Today's genetically-engineered wheat contains far more gluten than what our great-grandparents ate-- in that time, the amount of gluten in wheat has climbed from 4 to 14 percent, Fasano says. Plus, it's used everywhere, as fillers and additives in everything from sausage to ice cream, he says. "You eat more gluten than you can imagine."

[See Omegas, Fiber, Gluten-Free, Probiotic: Some Health Claims Sell Big.]

So should we all go gluten-free?

Well, for one, most people don't have any trouble with gluten. And there's the risk that in eliminating gluten, we will eliminate important nutrients that may not be replenished by other foods.

"We want people to get fiber. We want them to get whole grains, so it is a contradictory message," says Joanne Slavin, a professor with the University of Minnesota's Food Science and Nutrition department, who calls gluten the "villain of the month." The substitute for gluten could provide the average consumer with far inferior nutrients, she argues. "A lot of those [gluten-free] products are absolutely full of fat, full of calories, full of sugar," Slavin says. "A lot of low-gluten products are not low in calories."

At the same time, a lot of high-gluten products, such as processed foods, are high in calories. Forsaking those products--which are popular staples of the American diet--for a more diversified diet, with fruits and vegetables, may explain the advantages many have reported by eliminating gluten, says Dee Sandquist, spokesperson for the Academy of Nutrition and Dietetics. If someone chooses to go gluten-free, Sandquist recommends a varied diet based on the federal government's "My Plate" guidelines, in which a plate is quartered among fruit, vegetables, protein and grain, and a cup representing dairy.

Meanwhile, the gluten-free market continues to balloon as industries tap into a population eager to check out the potential benefits of life free of gluten.

According to the market research group Packaged Facts, the sales of gluten-free foods and beverages reached $2.64 billion in 2010, a 30 percent increase since 2006, and are projected to approach $5.5 billion by 2015. At Whole Foods, for example, "the number of products within our gluten-free category has increased dramatically over the past decade and has really come into its own," says Errol Schweizer, Whole Foods' global executive grocery coordinator. "Thirty percent of our baking items are now gluten-free.

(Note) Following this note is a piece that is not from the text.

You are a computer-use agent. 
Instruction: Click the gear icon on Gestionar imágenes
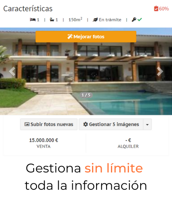[x=86, y=124]
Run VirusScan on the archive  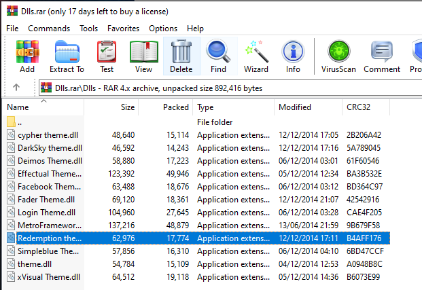click(338, 56)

It's no longer just breads and basic staples, though--the range of offerings is much larger. The flavor profile has also improved dramatically. There was a time when those products were not very appealing, but that's really changed."

[See A Gluten-Free Diet Doesn't Have to Be Boring.]

That's good news for the many people exploring these diets, as researchers continue to investigate the effects of gluten on the population and its purported linkage to various ailments. But before jumping on the gluten-free bandwagon, health professionals urge those who think they may react adversely to gluten to first get tested for celiac disease, which is widely misdiagnosed.

Until then, Fasano advises that Americans eat foods our bodies have evolved to digest by buying locally-grown, seasonal foods. In other words, stick to those common-sense guidelines of eating natural, unprocessed foods and heaps of fruits and vegetables--a program that, incidentally, looks fairly close to a gluten-free diet.